Sly and the Family Stone

            Those who played psychedelic soul music in the late 1960s and 1970s owe something of a debt to Sly and the Family Stone, who helped develop the genre. Their sound was a keen mixture of rock, soul, funk and R&B. The band itself consisted of Sly Stone, a singer and songwriter with a penchant for record production and a talent for playing multiple instruments, as well as a number of his family members such as brother Freddie Stone and sister Rose Stone. They took on a number of other members as well, becoming the first prominent rock band in the United States to have a lineup that was both multi-gendered and racially integrated.

The band had a number of influential songs, such as “Dance to the Music,” “Hot Fun in the Summertime,” and one of their most notable hits to date, “Everyday People.” They were not only known for the mixed race and gender of their band, but with the sheer joy behind their sound in each of their most notable hits. Combined with their idealist social views, this joy made the band truly stand out in an era in which civil rights were still only cautiously becoming accepted.

Of course, Sly and the Family Stone were not just known for their joyful idealism. They were also known for their music. Sly Stone had a number of talents that he brought to the table, and he composed his funk sounds carefully and using a number of instruments. A song might start out with guitar, then move on to another featured instrument. Sometimes these sounds easily complemented each other, while other times Sly would play around with dissonance.

Around 1970 and 1971, the band started to get away with psychedelic soul music. Marvin Gaye had released an album entitled What’s Going On, which was known for its social commentary, and Sly and the Family Stone answered his question with an uncharacteristically somber album entitled There’s a Riot Goin’ On. Not only were the lyrics less upbeat, but the musical tone was darker and heavier than in previous albums.
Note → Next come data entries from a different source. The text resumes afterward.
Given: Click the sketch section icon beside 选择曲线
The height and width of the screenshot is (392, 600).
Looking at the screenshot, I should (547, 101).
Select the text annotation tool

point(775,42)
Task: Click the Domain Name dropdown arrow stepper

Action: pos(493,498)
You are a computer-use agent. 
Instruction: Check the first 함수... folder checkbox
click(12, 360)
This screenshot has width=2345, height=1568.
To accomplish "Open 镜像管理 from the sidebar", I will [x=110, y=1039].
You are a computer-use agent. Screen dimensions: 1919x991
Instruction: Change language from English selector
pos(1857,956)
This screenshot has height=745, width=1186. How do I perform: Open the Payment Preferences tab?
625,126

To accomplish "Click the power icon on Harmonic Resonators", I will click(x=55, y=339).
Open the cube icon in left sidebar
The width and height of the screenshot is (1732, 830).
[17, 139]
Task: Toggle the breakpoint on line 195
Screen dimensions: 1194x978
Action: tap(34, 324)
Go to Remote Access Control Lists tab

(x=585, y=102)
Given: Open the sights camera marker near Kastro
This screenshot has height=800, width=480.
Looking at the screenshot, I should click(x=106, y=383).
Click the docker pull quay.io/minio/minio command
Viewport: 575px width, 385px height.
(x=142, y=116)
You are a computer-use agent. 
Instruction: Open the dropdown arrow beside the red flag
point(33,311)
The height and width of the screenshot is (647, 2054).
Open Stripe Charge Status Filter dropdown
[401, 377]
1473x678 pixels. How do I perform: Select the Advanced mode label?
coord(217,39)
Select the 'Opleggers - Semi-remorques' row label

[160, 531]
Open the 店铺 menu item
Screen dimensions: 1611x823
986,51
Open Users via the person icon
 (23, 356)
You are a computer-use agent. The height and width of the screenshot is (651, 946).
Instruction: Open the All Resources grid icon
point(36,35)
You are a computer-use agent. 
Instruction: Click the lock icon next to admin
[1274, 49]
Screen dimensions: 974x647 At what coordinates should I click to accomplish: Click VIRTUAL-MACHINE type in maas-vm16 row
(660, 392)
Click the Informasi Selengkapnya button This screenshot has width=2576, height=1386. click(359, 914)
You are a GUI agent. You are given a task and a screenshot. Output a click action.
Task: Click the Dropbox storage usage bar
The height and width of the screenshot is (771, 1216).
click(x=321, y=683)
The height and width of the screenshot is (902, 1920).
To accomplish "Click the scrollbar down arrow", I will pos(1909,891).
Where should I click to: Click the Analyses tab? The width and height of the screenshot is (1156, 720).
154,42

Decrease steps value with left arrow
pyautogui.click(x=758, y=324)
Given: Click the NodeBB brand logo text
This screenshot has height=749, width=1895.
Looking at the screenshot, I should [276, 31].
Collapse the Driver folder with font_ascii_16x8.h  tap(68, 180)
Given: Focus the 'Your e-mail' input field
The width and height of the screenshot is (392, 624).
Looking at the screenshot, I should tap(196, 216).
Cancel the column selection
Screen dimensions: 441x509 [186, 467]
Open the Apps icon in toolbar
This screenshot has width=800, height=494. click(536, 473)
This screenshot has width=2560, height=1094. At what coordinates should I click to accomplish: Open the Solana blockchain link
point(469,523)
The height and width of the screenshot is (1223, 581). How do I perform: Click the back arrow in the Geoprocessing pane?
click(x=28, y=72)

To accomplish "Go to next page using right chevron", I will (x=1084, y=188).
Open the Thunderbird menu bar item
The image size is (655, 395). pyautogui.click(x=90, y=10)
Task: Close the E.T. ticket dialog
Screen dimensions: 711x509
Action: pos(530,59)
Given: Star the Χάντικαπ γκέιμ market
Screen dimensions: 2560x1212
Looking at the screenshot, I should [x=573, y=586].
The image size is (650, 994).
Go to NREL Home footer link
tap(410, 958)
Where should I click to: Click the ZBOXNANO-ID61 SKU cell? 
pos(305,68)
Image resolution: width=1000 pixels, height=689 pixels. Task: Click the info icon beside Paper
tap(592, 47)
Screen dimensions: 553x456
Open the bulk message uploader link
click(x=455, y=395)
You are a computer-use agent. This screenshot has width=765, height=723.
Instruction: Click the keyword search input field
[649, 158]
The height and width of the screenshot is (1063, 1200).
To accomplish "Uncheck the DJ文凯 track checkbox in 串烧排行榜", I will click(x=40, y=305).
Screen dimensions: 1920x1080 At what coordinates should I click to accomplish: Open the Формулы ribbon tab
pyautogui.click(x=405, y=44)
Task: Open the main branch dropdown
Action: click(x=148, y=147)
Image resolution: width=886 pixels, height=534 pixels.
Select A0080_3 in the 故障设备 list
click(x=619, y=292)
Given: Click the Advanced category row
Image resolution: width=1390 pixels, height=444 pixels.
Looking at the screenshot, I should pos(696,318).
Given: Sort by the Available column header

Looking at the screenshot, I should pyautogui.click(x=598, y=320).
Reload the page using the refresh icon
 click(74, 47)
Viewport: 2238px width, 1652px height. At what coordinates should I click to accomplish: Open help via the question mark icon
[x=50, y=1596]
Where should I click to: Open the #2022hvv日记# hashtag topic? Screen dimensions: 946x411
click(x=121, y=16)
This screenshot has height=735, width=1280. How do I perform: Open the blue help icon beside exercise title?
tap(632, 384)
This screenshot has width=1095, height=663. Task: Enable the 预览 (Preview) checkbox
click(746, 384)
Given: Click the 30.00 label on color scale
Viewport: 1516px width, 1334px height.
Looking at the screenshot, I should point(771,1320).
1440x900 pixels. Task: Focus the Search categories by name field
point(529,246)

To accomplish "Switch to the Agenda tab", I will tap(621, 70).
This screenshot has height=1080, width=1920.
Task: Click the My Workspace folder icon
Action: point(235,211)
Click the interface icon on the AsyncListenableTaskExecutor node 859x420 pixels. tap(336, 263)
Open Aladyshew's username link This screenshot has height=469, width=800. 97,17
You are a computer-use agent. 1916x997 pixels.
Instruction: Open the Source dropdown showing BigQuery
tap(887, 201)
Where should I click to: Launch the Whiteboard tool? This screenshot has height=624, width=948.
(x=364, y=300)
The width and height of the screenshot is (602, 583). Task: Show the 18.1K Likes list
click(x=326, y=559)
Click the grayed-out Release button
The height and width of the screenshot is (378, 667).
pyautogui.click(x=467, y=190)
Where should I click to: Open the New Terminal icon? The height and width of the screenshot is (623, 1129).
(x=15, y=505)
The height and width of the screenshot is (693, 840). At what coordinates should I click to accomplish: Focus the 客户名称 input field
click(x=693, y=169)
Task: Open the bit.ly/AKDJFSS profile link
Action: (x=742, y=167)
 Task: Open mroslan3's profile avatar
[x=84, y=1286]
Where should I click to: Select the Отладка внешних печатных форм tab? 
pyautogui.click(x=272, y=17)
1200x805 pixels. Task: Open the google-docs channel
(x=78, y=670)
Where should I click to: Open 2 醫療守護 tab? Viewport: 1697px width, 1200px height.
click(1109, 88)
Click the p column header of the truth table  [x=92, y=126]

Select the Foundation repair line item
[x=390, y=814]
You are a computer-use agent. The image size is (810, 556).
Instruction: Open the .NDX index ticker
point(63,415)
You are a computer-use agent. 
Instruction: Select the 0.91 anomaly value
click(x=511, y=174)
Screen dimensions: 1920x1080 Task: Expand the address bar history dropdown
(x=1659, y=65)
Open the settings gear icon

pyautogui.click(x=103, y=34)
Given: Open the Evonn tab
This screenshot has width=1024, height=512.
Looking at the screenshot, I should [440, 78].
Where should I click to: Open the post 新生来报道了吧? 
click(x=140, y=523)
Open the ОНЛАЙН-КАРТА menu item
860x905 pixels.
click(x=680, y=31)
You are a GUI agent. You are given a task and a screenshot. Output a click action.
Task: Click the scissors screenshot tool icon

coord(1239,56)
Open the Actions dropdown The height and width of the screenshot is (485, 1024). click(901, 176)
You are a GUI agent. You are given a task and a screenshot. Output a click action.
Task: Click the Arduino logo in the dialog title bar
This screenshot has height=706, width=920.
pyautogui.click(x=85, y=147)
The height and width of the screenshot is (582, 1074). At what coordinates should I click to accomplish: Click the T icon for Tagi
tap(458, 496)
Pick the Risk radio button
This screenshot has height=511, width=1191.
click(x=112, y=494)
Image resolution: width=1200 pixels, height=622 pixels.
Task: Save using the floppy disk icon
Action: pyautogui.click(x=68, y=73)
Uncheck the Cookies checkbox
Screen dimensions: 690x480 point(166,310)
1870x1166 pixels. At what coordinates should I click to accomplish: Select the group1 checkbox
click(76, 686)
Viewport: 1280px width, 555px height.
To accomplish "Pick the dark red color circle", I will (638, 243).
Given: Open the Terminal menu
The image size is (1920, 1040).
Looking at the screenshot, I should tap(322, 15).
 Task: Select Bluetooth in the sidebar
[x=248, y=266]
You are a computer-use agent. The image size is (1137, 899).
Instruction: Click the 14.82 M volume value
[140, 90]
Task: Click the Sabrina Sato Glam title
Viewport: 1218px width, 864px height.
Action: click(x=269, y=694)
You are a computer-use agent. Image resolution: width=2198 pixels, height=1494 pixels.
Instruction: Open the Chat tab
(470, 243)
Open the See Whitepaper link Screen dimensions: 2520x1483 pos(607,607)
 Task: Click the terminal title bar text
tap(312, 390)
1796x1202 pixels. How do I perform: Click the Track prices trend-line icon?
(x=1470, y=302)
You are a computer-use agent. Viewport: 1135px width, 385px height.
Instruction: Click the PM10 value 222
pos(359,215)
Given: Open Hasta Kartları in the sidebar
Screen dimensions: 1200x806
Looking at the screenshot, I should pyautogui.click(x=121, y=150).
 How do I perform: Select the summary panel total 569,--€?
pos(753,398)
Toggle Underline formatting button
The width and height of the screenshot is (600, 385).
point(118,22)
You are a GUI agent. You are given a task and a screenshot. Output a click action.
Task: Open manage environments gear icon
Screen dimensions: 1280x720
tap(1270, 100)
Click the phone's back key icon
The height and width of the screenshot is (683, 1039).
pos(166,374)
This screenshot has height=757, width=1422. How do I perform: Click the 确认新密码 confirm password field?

It was now more funk and urban blues, with none of the cheery rock sound that had characterized the band’s early psychedelic soul music.

Even when their next album, Fresh, exhibited slightly more joyful lyrics, the darker tone of the music itself remained. From 1971 on, the music of Sly and the Family Stone had fundamentally changed. Many of the band’s members, especially Sly Stone, had begun to suffer from a sense of pessimism that had pervaded the early 1970s. Nonetheless, Fresh had enough going for it in terms of rhythm that it is traditionally considered to be one of the more important funk albums that has ever been produced. It also had a somewhat more upbeat message, including songs such as a cover of Doris Day’s 1956 classic “Que Será, Será (Whatever Will Be, Will Be).” While the band’s original optimism had not completely returned, Fresh was still much more optimistic than the record that preceded it.

Sly and the Family Stone are still remembered for their music, whether the upbeat psychedelic soul sounds of their early career or the darker, funkier, urban blues sounds they created as they were nearing dissolution. They are one of the most important bands of all time, pivotal in the creation of psychedelic soul and the spread of funk throughout the mainstream music industry.